Intussen begon de reactor droog te koken. Daardoor begonnen de splijtstofstaven boven het wateroppervlak uit te komen. Het zirconium omhulsel van de staven, al aangetast door de oxidatiereactie met de stoom, is waarschijnlijk gaan smelten, bij een temperatuur hoger dan 2.200 graden celsius, waarna radioactieve splijtingsproducten, zoals cesium en jodium, ook in de stoom terechtgekomen zijn. Die zijn ook naar buiten gelekt. Hoeveel is onduidelijk.
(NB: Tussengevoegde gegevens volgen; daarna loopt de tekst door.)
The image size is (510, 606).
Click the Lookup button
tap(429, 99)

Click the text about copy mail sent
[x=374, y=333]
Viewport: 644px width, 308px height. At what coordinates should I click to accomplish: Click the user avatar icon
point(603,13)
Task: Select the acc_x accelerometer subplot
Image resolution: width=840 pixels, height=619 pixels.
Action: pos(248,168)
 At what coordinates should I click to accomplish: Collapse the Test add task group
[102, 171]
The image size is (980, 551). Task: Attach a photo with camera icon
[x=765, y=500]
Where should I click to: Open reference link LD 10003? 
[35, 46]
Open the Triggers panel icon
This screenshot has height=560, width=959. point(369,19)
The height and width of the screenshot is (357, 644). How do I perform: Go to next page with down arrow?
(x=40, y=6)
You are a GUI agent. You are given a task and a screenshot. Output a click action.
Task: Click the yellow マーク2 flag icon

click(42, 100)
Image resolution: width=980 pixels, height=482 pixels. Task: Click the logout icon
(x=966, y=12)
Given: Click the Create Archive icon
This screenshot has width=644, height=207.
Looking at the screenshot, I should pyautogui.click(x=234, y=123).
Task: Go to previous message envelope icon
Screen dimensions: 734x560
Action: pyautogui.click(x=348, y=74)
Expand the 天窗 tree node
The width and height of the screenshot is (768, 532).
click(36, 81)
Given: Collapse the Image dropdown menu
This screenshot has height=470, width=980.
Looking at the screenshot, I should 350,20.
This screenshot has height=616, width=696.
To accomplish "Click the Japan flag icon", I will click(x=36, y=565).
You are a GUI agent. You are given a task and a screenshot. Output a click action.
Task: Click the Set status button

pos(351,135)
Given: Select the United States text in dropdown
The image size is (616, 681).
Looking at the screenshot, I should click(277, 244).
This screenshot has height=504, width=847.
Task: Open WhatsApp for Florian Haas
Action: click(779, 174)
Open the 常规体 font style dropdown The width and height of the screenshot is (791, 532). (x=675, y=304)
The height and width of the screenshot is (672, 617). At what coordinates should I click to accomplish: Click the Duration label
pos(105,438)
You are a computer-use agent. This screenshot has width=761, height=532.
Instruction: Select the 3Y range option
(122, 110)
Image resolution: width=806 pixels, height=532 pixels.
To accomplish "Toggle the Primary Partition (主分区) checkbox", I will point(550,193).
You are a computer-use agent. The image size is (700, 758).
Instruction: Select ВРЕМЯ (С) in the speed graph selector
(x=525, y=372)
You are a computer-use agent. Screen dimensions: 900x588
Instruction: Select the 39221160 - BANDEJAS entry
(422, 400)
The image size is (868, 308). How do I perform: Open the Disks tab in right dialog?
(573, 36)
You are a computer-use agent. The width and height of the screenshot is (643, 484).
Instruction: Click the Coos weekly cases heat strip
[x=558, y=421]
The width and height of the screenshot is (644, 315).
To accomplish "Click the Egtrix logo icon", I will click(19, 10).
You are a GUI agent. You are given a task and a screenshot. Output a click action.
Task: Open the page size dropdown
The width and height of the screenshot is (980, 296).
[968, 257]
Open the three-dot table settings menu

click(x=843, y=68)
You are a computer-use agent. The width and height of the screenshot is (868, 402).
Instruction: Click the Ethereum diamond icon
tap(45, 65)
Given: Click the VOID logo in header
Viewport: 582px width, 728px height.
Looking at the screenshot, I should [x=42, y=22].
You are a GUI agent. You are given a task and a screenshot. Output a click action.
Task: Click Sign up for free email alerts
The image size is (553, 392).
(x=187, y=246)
Droogvallende splijtstofstaven kunnen nog verder verhitten, waardoor ook het uraniumoxide smelt en het geheel door het reactorvat heen kan branden. Als dat gebeurt, is dat niet per se een ramp: de meeste reactors hebben een dikke betonnen opvangbak, buiten het reactorvat, waarin het uranium in zo'n geval in principe kan afkoelen zonder dat de buitenwereld er last van heeft.
Paardenmiddel
Toch wil je dat liever voorkomen. De operators van de kerncentrale namen toen hun toevlucht tot een paardenmiddel: het binnenlaten van zeewater. De reactorkern werd ondergedompeld in meters water. Daarmee is er in theorie voldoende koelwater om de reactorkern verder te laten afkoelen.
Hetzelfde paardenmiddel is zondag toegepast in de reactoren 2 en 3 van dezelfde centrale. Deze reactoren kunnen worden afgeschreven. Het betekent dat Japan in elk geval zo'n 2.000 megawatt (vier keer Borssele) aan vermogen kwijt is. Dat stroomtekort zal de komende maanden wellicht nog de grootste problemen opleveren.